Database queries

Note: this notebooks makes reference to other example notebooks, make sure that the following files are available in the same directory as this notebook:

!ls *.py

01_notebook_configuration.py  04_details_on_astrometric_calibration.py
02_database_queries.py	      05_quad_matching_dipol_polarimetry_images.py
03_manual_reduction.py

Configure IOP4 and logging (see examples)

%autoawait off
%matplotlib inline
%run 01_notebook_configuration.py

In IOP4, observing sessions, FITS files and observational results are all represented by a Python class, and each instance of them is a row in the corresponding table in the database. IOP4 uses the Django ORM to interact with the database (DB) through these models, so the user does not need to worry about keeping the results in sync with the database, building SQL queries or updating the DB schema after each change in any of these classes.

IOP4 models are available under the iop4lib.db submodule. The following models are available:

• Epoch: an observing session, represented by the telescope and date (of the night). It provides methods for downloading and making the initial classification of files from each observing session.

• RawFit: a raw FITS file

• MasterBias, MasterDark and MasterDark: calibration frames built from the corresponding raw files for each epoch.

• ReducedFit: a reduced FITS file, built from the corresponding raw file after applying calibration frames, astronometric calibration, etc.

• AperPhotResult: result of performing aperture photometry on an image. It is used as an intermediate object to compute photo-polarimetry because of two reasons: to re-use them and to easy debugging of the final results.

• PhotoPolResult: final result of photo-polarimetry.

Each of the models is linked through attributes to the rest of models.

Database queries can be made through the .objects attribute of this models, which allows for filtering, ordering, etc of these.
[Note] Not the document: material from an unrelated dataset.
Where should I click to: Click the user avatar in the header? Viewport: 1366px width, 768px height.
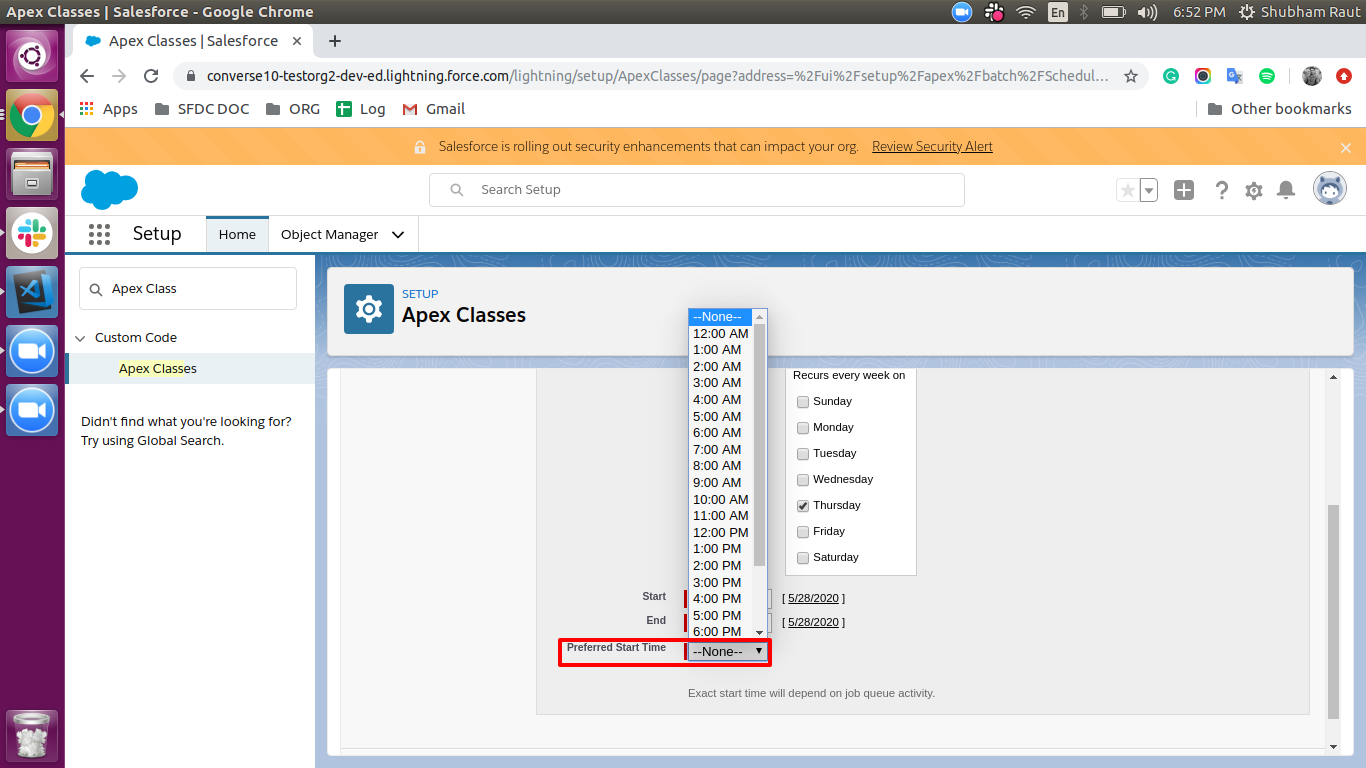point(1330,188)
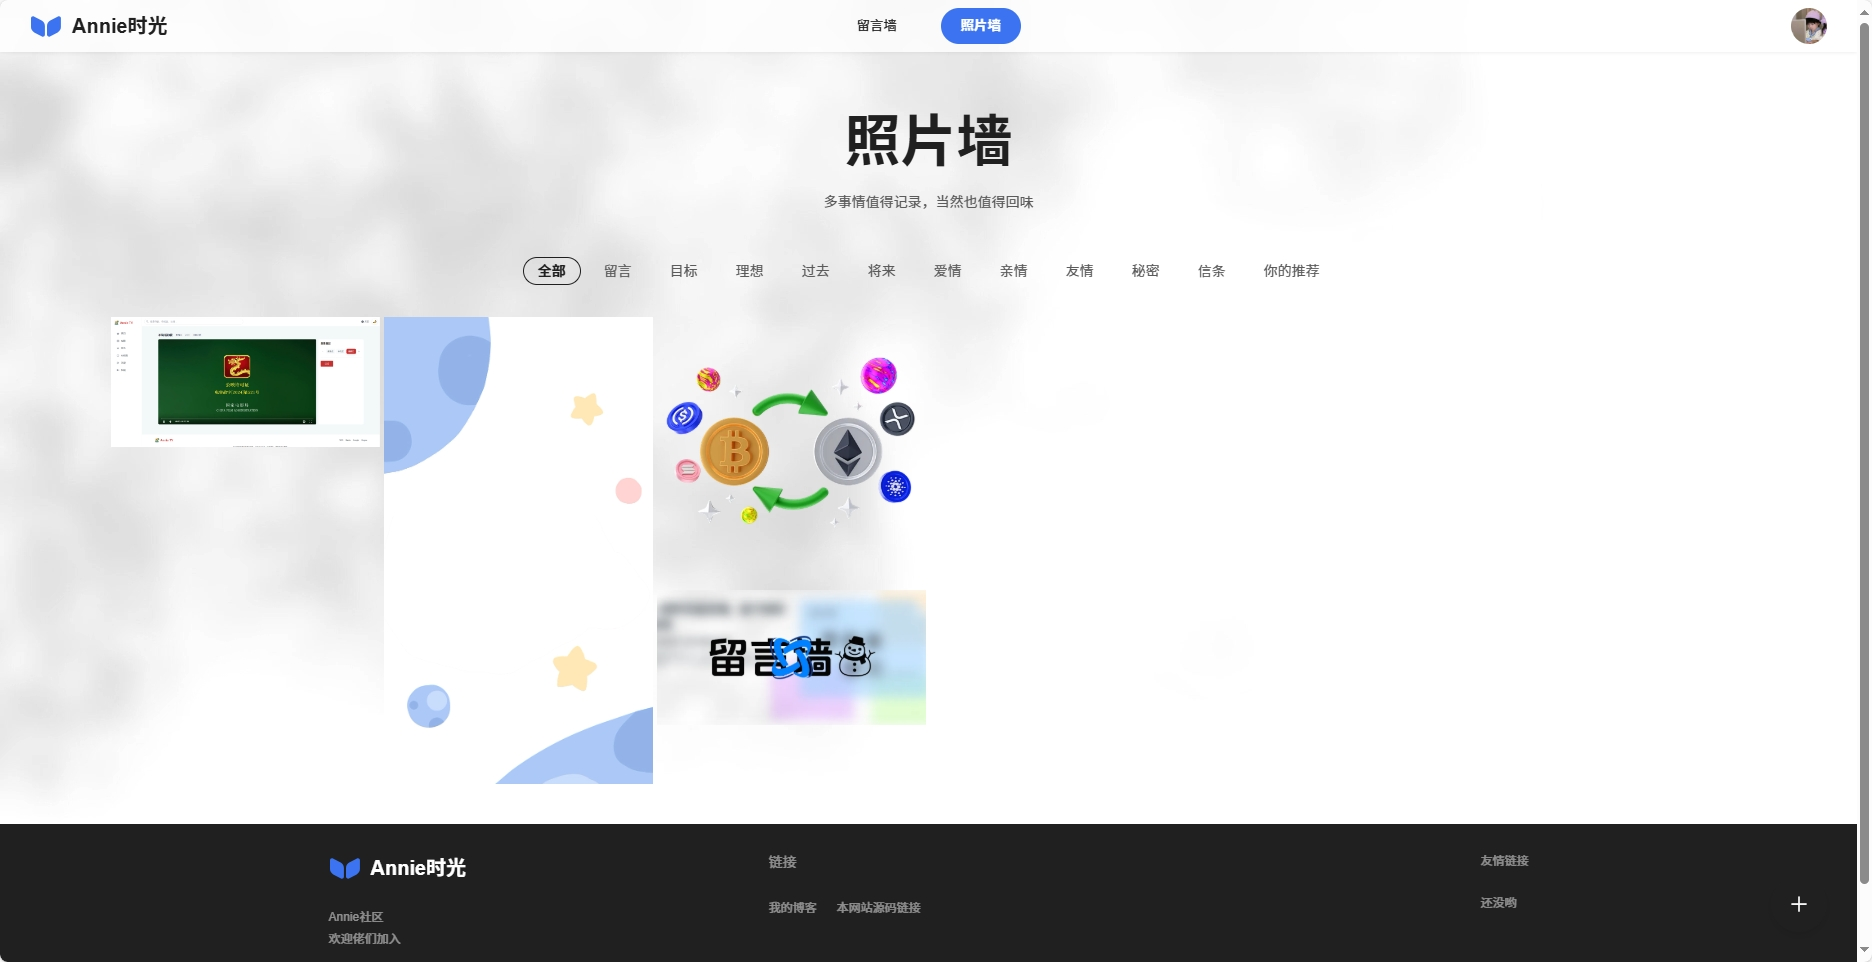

Let’s query the DB for the last observing session:

from iop4lib.enums import *
from iop4lib.db import *

epoch = Epoch.objects.order_by('-night').first()
epoch

Epoch(id 1):
- telescope: OSN-T090
- night: 2023-12-13
- 2 rawfits: 1 bias, 1 flat, 0 light
- summary status: DOWNLOADED, CLASSIFIED

In an IPython terminal, this will pretty-print a description of epoch. To query the last of the “science” (LIGHT) CAFOS files, we could do

rf = RawFit.objects.filter(imgtype=IMGTYPES.LIGHT, instrument=INSTRUMENTS.CAFOS).order_by('-juliandate').first()
rf

RawFit(id=88):
- telescope: CAHA-T220
- night: 2023-10-09
- filename: caf-20231009-19:28:49-sci-agui.fits
- instrument: CAFOS2.2
- imgtype: LIGHT
- size: 800x800
- obsmode: POLARIMETRY
- band: R
- exptime: 180.0
- flags: DOWNLOADED,CLASSIFIED,BUILT_REDUCED

If the image was already reduced, you can get the corresponding reduced FITS with

redf = rf.reduced
redf

ReducedFit(id=88):
- telescope: CAHA-T220
- night: 2023-10-09
- filename: caf-20231009-19:28:49-sci-agui.fits
- instrument: CAFOS2.2
- imgtype: LIGHT
- size: 800x800
- obsmode: POLARIMETRY
- band: R
- exptime: 180.0
- flags: DOWNLOADED,CLASSIFIED,BUILT_REDUCED

If you wanted to get a preview of the file, you could plot the 2D data which is accesible through the redf.mdata attribute. Otherwise, you can use one of the utility function in iop4lib.utils.plotting.

from iop4lib.utils.plotting import imshow_w_sources
imshow_w_sources(redf.mdata)

The reduced fit will link back to the raw file through redf.rawfit. It also links to the used calibration frames through redf.masterbias, redf.masterdark, redf.masterbias and redf.masterdark, and to the night through redf.epoch. You can check all related fields for a given model in its reference (fields of class ForeignKey, OneToOneField or ManyToManyField).

More complex queries can be made using .filter() .exclude(). These will return a reduced Django Queryset. For example, to query (and count) all files whose filename contains BLLac (case in-sensitive)

qs = ReducedFit.objects.filter(filename__icontains="BLLac")
qs.count()

7

The result is a Django QuerySet, which can be further filtered, indexed or converted to a list. To exclude all DIPOL observations you would do: qs = qs.exclude(instrument=INSTRUMENTS.DIPOL) qs.count()

If you wanted to access the second of the returned one you could do qs[2]

Epochs (observing nights) are uniquely identified by the telescope and date corresponding to the day of the start of the night (in the DB schema, there is an unique constaint on the telescope and night fields). Raw FITS files are defined uniquely by their epoch and file name. The convenience functions Epoch.by_epochname and `RawFit.by_fileloc” can be used to directly search the DB with this string

Epoch.by_epochname("OSN-T090/2023-11-06").pk == Epoch.objects.get(telescope="OSN-T090", night="2023-11-06").pk

True

and

RawFit.by_fileloc("OSN-T090/2023-11-06/BLLAC_R_IAR-0760.fts").pk == RawFit.objects.get(epoch__telescope="OSN-T090", epoch__night="2023-11-06", filename="BLLAC_R_IAR-0760.fts").pk

True

In the previous examples, the difference between .filter and .get is that the former will return a QuerySet (iterable) which might also be empty, the later will return the single instance matching the query, and raise an exception if there is none or multiple.

In addition, we have inadvertently used the field__query syntax to access methods or related fields. At the beginning we used filename__icontains instead of simply filename to search for a case-insensitive string in the field. And now we have used epoch__telescope to access the telescope field of the related Epoch objects, since RawFit contains simply a reference to Epoch, instead of duplicated telescope and night fields.

For more information about querying the DB, see the Django ORM documentation.